When we came in, we had schools that had not seen paint for over 40 years, schools where students slept on bare floor, and schools without toilets. Our water boards in major towns had to undergo rehabilitation. We did fixing of high and low pumps. Reticulation, which is is the major problem we are having in Minna, Bida and Kontagora, has been completed. When you invest in something, maintenance is important. We have a very poor maintenance culture.
What have you done to change the narrative?
I decided, in our first term, that we shouldn’t embark on any new projects but we should try to continue and finish up the ones we met on ground, and that was what brought about the school approach. So, instead of us building new schools, we decided to renovate and rebuild the ones we have.
We have started fixing our hospitals, too. It is better we invest in existing facilities and then build new ones when there is the need to do that. But if a new government comes, they tend to abandon what the previous government did and start a new one. This won’t take us anywhere. I want to see a changed Niger State, having attained 44 years. I want to see continuity, regardless of the politics. Continuity is for the benefit of our people. We have to make sure that the system works efficiently. Of course, there is the need for new projects but there is also the need to have a robust maintenance culture to ensure that everything is working perfectly. We have to ensure that investment made 40 years ago by our predecessors does not go down the drain.
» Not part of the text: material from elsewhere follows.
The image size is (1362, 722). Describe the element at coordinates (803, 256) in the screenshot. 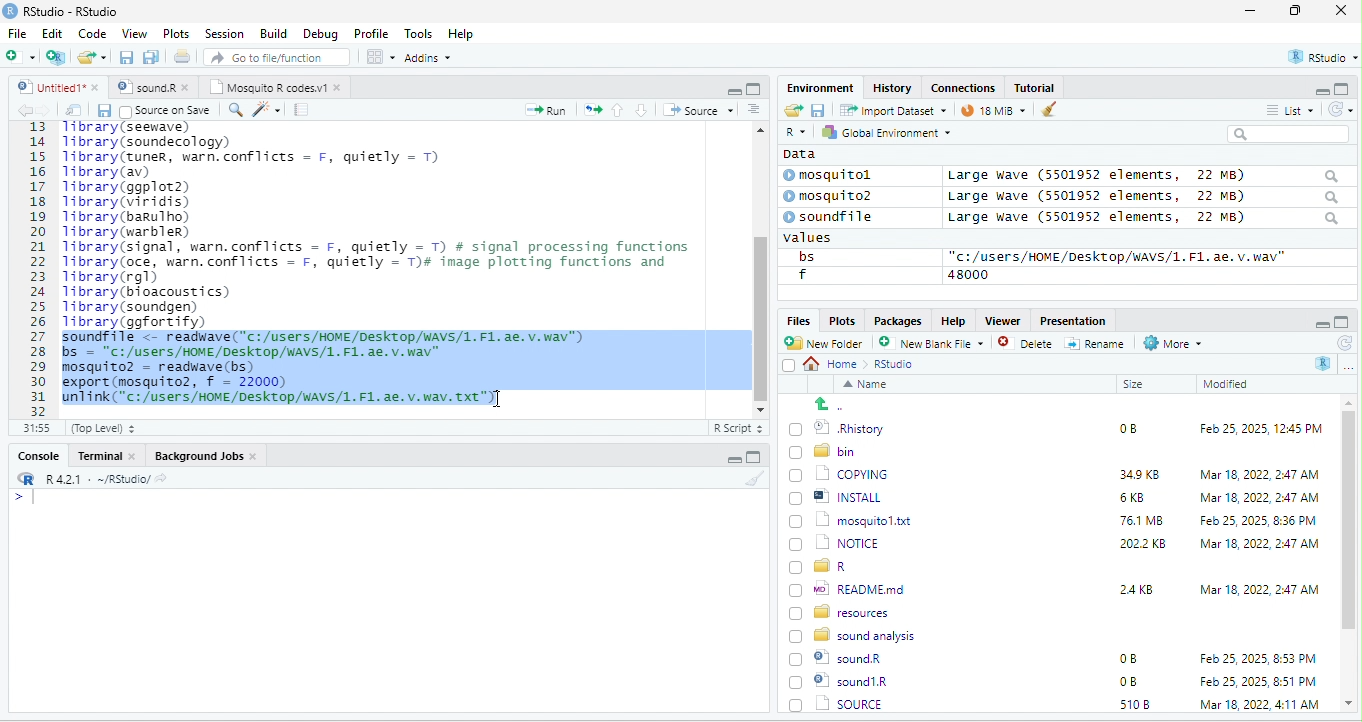

I see `bs` at that location.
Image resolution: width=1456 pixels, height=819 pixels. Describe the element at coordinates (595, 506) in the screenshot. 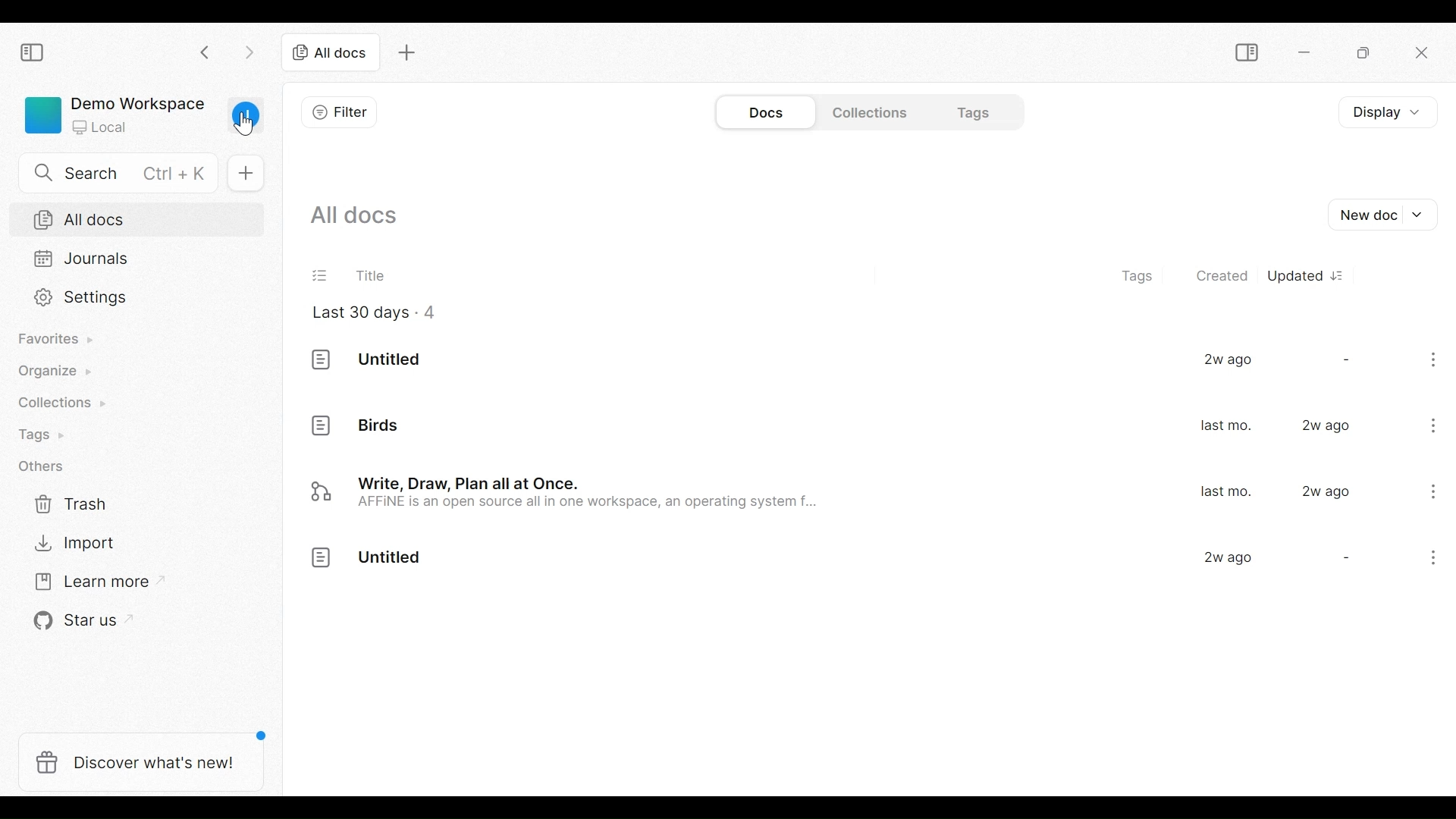

I see `AFFINE is an open source all in one workspace, an operating system f...` at that location.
What is your take on security challenges, especially in the North?
We are all disturbed about the security challenges the country is faced with. If not because of some necessary steps we took, the situation in Niger State would have been worse. We engaged traditional rulers, the police and the vigilantes. Everyone must participate, not just the government, when it comes to security. Insecurity is what is stopping Nigeria from moving forward. But we are getting the support of the service chiefs.